C’est la saison, les clubs n’en finissent pas d’éclore au PS. Après le célèbre Désirs d’avenir, qui poursuit plus discrètement mais avec une belle constance sa trajectoire, voici "Répondre à gauche" de François Hollande et "À gauche, besoin d’optimisme" de Manuel Valls, qui viennent s’ajouter aux clubs de Vincent Peillon, "L’espoir à gauche", et de Pierre Moscovici, "Besoin de gauche".
Fut un temps au PS où les écuries présidentielles fourbissaient leurs armes sous le couvert de courants, voici venu le temps des clubs. Toujours un pied dans le parti, mais les mains libres dans leur propre structure, leurs leaders semblent avoir ainsi trouvé une formule ô combien plus opérationnelle pour prendre, à terme, le pouvoir.
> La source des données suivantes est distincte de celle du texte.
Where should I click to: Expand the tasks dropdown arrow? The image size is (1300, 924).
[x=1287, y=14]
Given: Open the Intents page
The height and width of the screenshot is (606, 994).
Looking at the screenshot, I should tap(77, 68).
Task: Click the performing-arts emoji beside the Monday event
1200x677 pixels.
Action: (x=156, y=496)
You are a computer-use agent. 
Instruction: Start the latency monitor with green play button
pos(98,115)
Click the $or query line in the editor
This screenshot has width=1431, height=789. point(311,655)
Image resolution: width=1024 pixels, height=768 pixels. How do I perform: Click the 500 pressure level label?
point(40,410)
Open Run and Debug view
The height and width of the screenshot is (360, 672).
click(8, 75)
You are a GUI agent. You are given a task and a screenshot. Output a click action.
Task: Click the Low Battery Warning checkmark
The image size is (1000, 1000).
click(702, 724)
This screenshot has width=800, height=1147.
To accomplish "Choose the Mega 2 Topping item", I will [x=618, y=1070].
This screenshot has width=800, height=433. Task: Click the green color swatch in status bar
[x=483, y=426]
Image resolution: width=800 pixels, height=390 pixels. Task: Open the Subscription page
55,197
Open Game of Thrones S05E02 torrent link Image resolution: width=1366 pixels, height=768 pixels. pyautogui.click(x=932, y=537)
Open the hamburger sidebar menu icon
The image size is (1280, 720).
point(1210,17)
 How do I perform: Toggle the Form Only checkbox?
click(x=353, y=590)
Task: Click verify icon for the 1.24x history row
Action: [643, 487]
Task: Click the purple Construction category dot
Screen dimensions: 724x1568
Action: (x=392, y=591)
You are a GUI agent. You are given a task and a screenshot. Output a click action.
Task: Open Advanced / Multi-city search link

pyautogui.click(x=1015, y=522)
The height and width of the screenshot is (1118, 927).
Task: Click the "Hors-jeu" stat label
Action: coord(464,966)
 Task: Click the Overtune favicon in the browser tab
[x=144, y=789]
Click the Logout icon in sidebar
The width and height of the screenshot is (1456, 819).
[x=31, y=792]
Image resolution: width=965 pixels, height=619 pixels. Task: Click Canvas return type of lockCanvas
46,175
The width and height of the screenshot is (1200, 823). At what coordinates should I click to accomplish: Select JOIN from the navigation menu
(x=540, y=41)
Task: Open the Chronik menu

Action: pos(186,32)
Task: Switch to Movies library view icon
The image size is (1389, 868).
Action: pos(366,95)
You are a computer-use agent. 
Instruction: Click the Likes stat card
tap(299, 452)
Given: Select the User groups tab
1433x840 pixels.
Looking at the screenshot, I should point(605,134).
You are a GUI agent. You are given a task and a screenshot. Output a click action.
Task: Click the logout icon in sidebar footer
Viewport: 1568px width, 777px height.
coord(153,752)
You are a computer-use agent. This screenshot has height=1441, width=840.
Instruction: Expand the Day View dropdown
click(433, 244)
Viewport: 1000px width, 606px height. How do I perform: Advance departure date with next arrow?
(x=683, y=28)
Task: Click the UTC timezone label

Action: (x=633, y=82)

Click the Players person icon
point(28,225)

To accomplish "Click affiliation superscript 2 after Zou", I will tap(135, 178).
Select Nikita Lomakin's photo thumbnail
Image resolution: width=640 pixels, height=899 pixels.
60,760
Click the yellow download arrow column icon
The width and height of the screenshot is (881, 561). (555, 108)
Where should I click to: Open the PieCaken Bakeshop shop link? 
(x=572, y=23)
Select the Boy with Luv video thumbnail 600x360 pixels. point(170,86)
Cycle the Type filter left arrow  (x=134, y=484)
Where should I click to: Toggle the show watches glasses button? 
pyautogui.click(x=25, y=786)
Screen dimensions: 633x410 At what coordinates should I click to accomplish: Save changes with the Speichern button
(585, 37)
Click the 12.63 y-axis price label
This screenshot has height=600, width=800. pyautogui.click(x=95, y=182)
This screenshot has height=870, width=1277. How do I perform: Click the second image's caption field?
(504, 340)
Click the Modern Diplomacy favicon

Une candidature en cachant toujours une autre, il est évident que la plupart de ces personnalités concourent – en fait – plus pour un portefeuille que pour la présidence. Mais pour cela, il leur faut exister pour peser le jour venu. Chacun cultivant sa spécialité : Valls avec la sécurité, Moscovici avec l’économie tandis que François Hollande devrait s’engager, plus que jamais, en faveur du développement durable et de l’environnement. Une thématique qui a fait ses preuves aux européennes.
La multiplication de ces clubs, présentés par l’équipe de Martine Aubry comme complémentaires au PS, ne fait, en réalité, qu’appauvrir le débat interne et la production d’idées alternatives à la politique gouvernementale. À tel point que la première secrétaire, consciente de ses capacités, a déjà prévenu que le programme national du PS pour les régionales serait réduit, avec de 4 à 8 propositions. Martine Aubry ne devrait-elle pas, elle aussi, songer à créer son club, pour ramener au PS quelques esprits neufs capables de lui fournir un programme ?
Décidément une semaine très politique.